Stored data

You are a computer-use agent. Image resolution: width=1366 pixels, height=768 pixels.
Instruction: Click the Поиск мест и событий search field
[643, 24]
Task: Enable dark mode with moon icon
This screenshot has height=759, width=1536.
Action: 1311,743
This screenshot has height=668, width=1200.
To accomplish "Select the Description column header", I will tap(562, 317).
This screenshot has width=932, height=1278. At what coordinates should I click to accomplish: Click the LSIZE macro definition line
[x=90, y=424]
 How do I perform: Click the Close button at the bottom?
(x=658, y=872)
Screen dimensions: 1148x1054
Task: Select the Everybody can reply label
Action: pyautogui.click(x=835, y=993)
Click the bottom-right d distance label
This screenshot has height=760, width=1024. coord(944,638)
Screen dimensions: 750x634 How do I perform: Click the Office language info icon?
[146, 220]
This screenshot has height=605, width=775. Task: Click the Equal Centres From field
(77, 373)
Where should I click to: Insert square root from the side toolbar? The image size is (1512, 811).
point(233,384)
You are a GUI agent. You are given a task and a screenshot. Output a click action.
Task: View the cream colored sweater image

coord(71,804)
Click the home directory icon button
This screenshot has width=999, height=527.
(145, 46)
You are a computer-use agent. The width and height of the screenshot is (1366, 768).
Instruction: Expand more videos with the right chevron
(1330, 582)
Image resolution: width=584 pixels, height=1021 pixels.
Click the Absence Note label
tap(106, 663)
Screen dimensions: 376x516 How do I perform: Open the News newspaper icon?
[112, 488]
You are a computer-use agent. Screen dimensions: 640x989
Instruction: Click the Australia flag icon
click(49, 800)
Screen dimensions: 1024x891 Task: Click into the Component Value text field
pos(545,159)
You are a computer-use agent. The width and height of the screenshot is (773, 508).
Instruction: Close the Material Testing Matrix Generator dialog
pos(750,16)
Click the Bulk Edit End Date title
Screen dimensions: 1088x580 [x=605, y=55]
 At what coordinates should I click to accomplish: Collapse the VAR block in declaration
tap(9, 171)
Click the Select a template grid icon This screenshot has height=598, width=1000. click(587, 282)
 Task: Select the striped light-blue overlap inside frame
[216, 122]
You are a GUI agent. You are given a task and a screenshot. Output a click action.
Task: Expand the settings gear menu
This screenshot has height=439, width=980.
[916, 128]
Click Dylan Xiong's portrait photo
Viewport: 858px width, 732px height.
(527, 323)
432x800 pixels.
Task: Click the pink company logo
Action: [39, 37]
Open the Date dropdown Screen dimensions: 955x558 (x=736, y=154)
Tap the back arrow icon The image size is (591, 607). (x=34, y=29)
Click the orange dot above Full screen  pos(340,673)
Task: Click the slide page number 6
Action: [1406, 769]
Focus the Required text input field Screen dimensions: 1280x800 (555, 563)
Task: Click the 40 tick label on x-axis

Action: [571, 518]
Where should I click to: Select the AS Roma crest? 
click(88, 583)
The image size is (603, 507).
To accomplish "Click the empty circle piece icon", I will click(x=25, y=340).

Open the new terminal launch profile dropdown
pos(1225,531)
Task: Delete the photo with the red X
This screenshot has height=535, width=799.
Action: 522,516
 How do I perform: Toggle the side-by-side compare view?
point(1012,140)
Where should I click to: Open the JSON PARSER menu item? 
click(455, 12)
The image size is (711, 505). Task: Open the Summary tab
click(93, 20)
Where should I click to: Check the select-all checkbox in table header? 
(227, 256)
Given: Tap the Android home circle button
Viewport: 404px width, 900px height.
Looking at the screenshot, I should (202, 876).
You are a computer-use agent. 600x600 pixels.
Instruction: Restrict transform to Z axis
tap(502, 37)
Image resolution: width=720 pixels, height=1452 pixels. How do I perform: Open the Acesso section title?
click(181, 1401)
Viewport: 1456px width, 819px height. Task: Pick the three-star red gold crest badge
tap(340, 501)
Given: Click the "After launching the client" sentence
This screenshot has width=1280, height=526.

(What this task involves)
Up to and including the last line of the records above, print exactly every line from the one that contains "Open the new terminal launch profile dropdown" onward.

(Exercise output)
Open the new terminal launch profile dropdown
pos(1225,531)
Task: Delete the photo with the red X
This screenshot has height=535, width=799.
Action: 522,516
 How do I perform: Toggle the side-by-side compare view?
point(1012,140)
Where should I click to: Open the JSON PARSER menu item? 
click(455, 12)
The image size is (711, 505). Task: Open the Summary tab
click(93, 20)
Where should I click to: Check the select-all checkbox in table header? 
(227, 256)
Given: Tap the Android home circle button
Viewport: 404px width, 900px height.
Looking at the screenshot, I should (202, 876).
You are a computer-use agent. 600x600 pixels.
Instruction: Restrict transform to Z axis
tap(502, 37)
Image resolution: width=720 pixels, height=1452 pixels. How do I perform: Open the Acesso section title?
click(181, 1401)
Viewport: 1456px width, 819px height. Task: Pick the three-star red gold crest badge
tap(340, 501)
Given: Click the "After launching the client" sentence
This screenshot has width=1280, height=526.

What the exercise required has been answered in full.